Bepaalde genetische eigenschappen van de patient houden verband met de ernst van parodontitis. Genetische informatie kan deel uitmaken van de diagnose en mogelijk de gevoeligheid van een patiënt voor parodontitis verklaren.
De 3 genen die onderzocht worden behoren tot de familie van de Interleukine 1 (IL-1) genen: IL-1A, IL-1B en IL-1RN. Er zijn testen beschikbaar op genetische eigenschappen voor parodontitis, echter deze analyseren slechts de variaties binnen de IL-1A en IL-1B genen.
LabOral Diagnostics biedt een Parodontitis Genotype Test (PGT) waarbij de variaties binnen de drie genoemde Interleukine 1 genen worden geanalyseerd. Deze genetische informatie is vooral bruikbaar in combinatie met microbiologische gegevens van de subgingivale plaque.
Genetische informatie kan deel uitmaken van de diagnose en mogelijk de gevoeligheid van een patiënt voor parodontitis verklaren. Genotype-positieve patiënten hebben wellicht een agressievere aanpak nodig qua chirurgie in de actieve parodontale behandelingsfase en daarnaast een grotere nazorgfrequentie voor een blijvend stabiele parodontale situatie.
Elke uitslag wordt voorzien van een interpretatie van de gegevens en een advies voor mogelijke behandeling.
Naar aanleiding van het genetisch onderzoek wordt bepaald welk genotype de patiënt heeft. Op basis van deze informatie kan tijdens de initiële parodontale behandelingsfase besloten worden om sneller over te gaan naar agressievere parodontale chirurgie om de bacteriële belasting zo laag mogelijk te houden. In de nazorgfase kan het onder andere betekenen dat de patiënt frequenter in de nazorg komt en gebruik gaat maken van ondersteunende mondspoelmiddelen zoals PerioAid Active Control.

▶ [Gegevens]
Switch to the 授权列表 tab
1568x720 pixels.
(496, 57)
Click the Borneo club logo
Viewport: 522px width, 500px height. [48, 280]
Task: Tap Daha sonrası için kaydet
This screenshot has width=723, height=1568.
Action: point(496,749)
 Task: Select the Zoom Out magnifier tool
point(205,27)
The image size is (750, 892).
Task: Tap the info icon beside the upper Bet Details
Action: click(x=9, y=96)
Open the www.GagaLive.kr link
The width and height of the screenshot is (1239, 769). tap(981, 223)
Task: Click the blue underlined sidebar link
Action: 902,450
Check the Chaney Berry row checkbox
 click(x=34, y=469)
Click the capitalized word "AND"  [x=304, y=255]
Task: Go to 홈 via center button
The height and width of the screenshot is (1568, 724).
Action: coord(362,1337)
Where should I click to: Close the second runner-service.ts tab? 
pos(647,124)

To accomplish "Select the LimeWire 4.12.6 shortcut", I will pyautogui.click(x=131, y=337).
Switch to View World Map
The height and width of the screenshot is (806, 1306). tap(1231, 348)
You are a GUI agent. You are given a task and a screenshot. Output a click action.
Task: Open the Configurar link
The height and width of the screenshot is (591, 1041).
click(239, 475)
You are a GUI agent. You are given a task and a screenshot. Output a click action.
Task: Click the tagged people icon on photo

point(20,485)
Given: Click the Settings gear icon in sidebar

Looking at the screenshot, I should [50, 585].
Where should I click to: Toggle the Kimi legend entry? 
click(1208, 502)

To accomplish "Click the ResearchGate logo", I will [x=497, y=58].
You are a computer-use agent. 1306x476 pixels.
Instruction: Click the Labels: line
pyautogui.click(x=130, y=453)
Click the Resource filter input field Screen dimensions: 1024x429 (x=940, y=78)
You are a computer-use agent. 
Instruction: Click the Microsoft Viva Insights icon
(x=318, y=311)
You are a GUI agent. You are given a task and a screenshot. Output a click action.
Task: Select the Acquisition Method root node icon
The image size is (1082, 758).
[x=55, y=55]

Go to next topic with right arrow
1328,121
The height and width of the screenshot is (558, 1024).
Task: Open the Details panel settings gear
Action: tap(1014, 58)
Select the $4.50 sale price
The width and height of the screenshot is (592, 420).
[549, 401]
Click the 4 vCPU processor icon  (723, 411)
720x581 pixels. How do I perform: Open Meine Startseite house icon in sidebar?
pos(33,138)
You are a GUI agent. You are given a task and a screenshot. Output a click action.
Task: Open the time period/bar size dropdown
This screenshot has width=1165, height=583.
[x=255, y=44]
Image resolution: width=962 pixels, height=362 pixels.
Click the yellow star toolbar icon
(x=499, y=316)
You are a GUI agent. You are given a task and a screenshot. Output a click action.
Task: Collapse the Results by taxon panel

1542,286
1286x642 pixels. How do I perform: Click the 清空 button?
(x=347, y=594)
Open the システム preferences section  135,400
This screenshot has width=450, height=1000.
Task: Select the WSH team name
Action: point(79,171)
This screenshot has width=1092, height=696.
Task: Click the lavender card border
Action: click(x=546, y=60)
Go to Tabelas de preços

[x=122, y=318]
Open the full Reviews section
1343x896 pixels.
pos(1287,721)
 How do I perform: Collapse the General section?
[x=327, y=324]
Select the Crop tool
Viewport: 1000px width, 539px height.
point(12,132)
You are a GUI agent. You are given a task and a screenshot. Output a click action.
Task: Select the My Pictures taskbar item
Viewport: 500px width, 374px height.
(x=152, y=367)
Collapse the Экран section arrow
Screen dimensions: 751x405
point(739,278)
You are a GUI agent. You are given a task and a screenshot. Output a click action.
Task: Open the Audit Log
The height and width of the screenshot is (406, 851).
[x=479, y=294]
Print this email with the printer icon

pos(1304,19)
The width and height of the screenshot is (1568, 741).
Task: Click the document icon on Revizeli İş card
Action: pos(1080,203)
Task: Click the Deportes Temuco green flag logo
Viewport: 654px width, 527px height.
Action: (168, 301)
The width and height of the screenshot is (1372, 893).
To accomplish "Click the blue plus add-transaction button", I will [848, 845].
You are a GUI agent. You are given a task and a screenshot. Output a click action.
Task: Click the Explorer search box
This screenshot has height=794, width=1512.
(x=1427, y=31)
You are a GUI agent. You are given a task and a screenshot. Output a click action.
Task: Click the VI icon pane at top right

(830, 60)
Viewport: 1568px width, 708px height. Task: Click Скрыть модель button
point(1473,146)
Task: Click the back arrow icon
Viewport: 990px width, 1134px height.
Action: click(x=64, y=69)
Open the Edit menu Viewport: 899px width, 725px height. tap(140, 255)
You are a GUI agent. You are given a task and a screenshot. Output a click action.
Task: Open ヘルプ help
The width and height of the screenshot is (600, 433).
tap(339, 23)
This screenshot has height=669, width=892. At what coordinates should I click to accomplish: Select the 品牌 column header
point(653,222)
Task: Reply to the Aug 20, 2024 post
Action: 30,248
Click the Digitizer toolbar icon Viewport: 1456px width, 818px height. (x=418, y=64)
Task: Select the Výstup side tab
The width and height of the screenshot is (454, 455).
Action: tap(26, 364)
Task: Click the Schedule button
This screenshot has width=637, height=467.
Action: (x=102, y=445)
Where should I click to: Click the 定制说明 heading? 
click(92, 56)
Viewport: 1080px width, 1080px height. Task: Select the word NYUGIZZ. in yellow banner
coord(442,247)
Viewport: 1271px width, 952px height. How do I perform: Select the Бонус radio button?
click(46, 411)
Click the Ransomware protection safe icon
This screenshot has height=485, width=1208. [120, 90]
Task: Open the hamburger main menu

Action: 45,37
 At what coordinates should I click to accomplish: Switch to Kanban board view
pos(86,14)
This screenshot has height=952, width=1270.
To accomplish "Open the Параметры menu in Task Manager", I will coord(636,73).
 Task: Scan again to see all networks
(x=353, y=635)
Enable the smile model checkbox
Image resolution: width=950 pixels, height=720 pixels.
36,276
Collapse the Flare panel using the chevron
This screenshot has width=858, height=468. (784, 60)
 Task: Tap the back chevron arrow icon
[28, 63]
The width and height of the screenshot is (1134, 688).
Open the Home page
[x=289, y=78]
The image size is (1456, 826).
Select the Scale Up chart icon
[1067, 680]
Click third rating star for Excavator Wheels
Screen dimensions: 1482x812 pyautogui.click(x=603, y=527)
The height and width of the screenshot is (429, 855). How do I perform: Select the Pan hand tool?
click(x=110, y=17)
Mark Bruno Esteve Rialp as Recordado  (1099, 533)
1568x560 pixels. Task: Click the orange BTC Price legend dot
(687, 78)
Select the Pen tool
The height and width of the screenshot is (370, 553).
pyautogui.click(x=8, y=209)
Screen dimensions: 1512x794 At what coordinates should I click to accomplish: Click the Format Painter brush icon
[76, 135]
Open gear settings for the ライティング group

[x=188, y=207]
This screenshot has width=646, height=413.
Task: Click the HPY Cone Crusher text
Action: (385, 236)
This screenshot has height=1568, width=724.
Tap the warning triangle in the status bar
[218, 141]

▶ [Jouw opdracht] Welke drie genen worden volgens de tekst over parodontitis geanalyseerd in de Parodontitis Genotype Test van LabOral Diagnostics?

▶ [Oplossing] IL-1A, IL-1B en IL-1RN.